Child: Heterozygous familial hypercholesterolaemia: Initially, 5 mg once daily. Usual dose range: 6-9 years 5-10 mg once daily; 10-17 years 5-20 mg once daily. Familial homozygous hypercholesterolaemia: 6-17 years Initially, 5 or 10 mg once daily, depending on age, weight and prior statin use, may titrate dose up to Max of 20 mg once daily according to individual response and tolerability, and depending on treatment recommendations.

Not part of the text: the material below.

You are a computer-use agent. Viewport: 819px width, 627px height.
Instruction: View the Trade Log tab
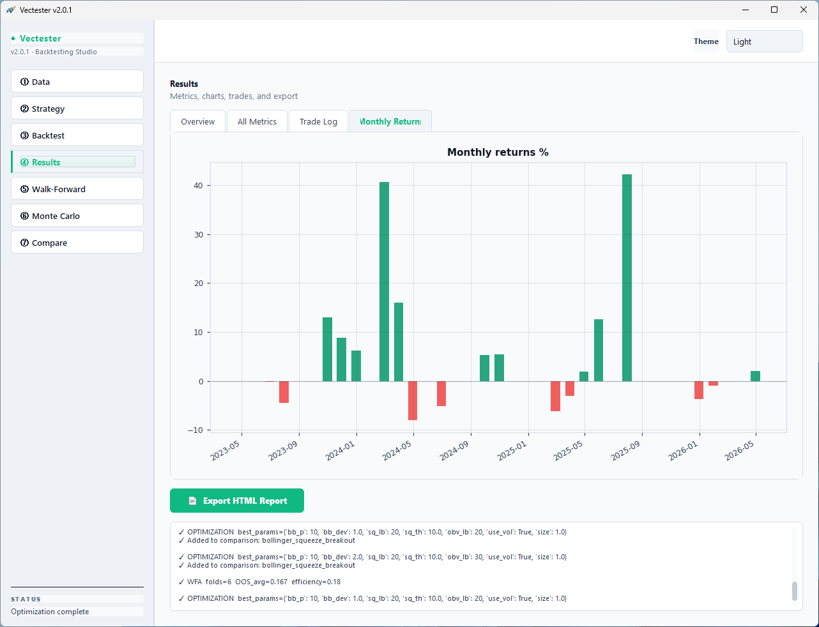point(318,121)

Elderly: >70 years Initially, 5 mg once daily.
Renal impairment:
CrCl (ml/min) | Dosage Recommendation |
<30 | Contraindicated. |
30-60 | Initially, 5 mg once daily (Max: 20 mg once daily). |
Oral
Prophylaxis of cardiovascular events in high-risk patients
Adult: 20 mg once daily.
Elderly: >70 years Initially, 5 mg once daily.
Renal impairment:
CrCl (ml/min) | Dosage Recommendation |
<30 | Contraindicated. |
30-60 | Initially, 5 mg once daily (Max: 20 mg once daily). |
Special Populations: Patients of Asian ancestry; those with predisposing factors to myopathy (e.g. hypothyroidism, personal or familial history of hereditary muscular disorders; alcohol abuse): Initially, 5 mg once daily. 40 mg dose is contraindicated. Patients receiving concomitant therapy: Ciclosporin: Avoid use. If use cannot be avoided, Max rosuvastatin dose is 5 mg once daily. Gemfibrozil: Avoid use. If use cannot be avoided, initiate rosuvastatin at 5 mg once daily. Max: 10 mg once daily. Atazanavir/ritonavir, lopinavir/ritonavir, or simeprevir: Initiate rosuvastatin at 5 mg once daily. Max: 10 mg once daily. Pharmacogenomics: The SLCO1B1 gene, which encodes the transporter protein OATP1B1, and the efflux transporter ABCG2, both play a role in the disposition of rosuvastatin and mediate the hepatic uptake of statins. Genetic polymorphism in SLCO1B1 or ABCG2 may affect the plasma concentrations of rosuvastatin. rs4149056 (SLCO1B1) Patient with CC or CT genotype may have higher plasma concentrations of rosuvastatin but no change in LDL-cholesterol (LDL-C) levels has been noted. Other genetic and clinical factors may also influence the metabolism and response of the patient to rosuvastatin. Patient with TT genotype may have lower plasma concentrations of rosuvastatin but no change in LDL-C levels has been noted. Other genetic and clinical factors may also influence the metabolism and response of the patient to rosuvastatin. rs2231142 (ABCG2) Patient with GG genotype may have 1) lower plasma concentrations of rosuvastatin 2) reduced response to treatment as determined by a lower reduction in LDL-C. Other genetic and clinical factors may also influence a patient's response to rosuvastatin treatment and pharmacokinetics. Patient with GT genotype may have 1) lower plasma concentrations of rosuvastatin 2) reduced response to treatment as determined by a lower reduction in LDL-C, or may have 1) higher plasma concentrations of rosuvastatin 2) better response to treatment as determined by a higher reduction in LDL-C. Other genetic and clinical factors may also influence a patient's response to rosuvastatin treatment and pharmacokinetics. Patient with TT genotype may have 1) higher plasma concentrations of rosuvastatin 2) better response to treatment as determined by a higher reduction in LDL-C. Other genetic and clinical factors may also influence a patient's response to rosuvastatin treatment and pharmacokinetics.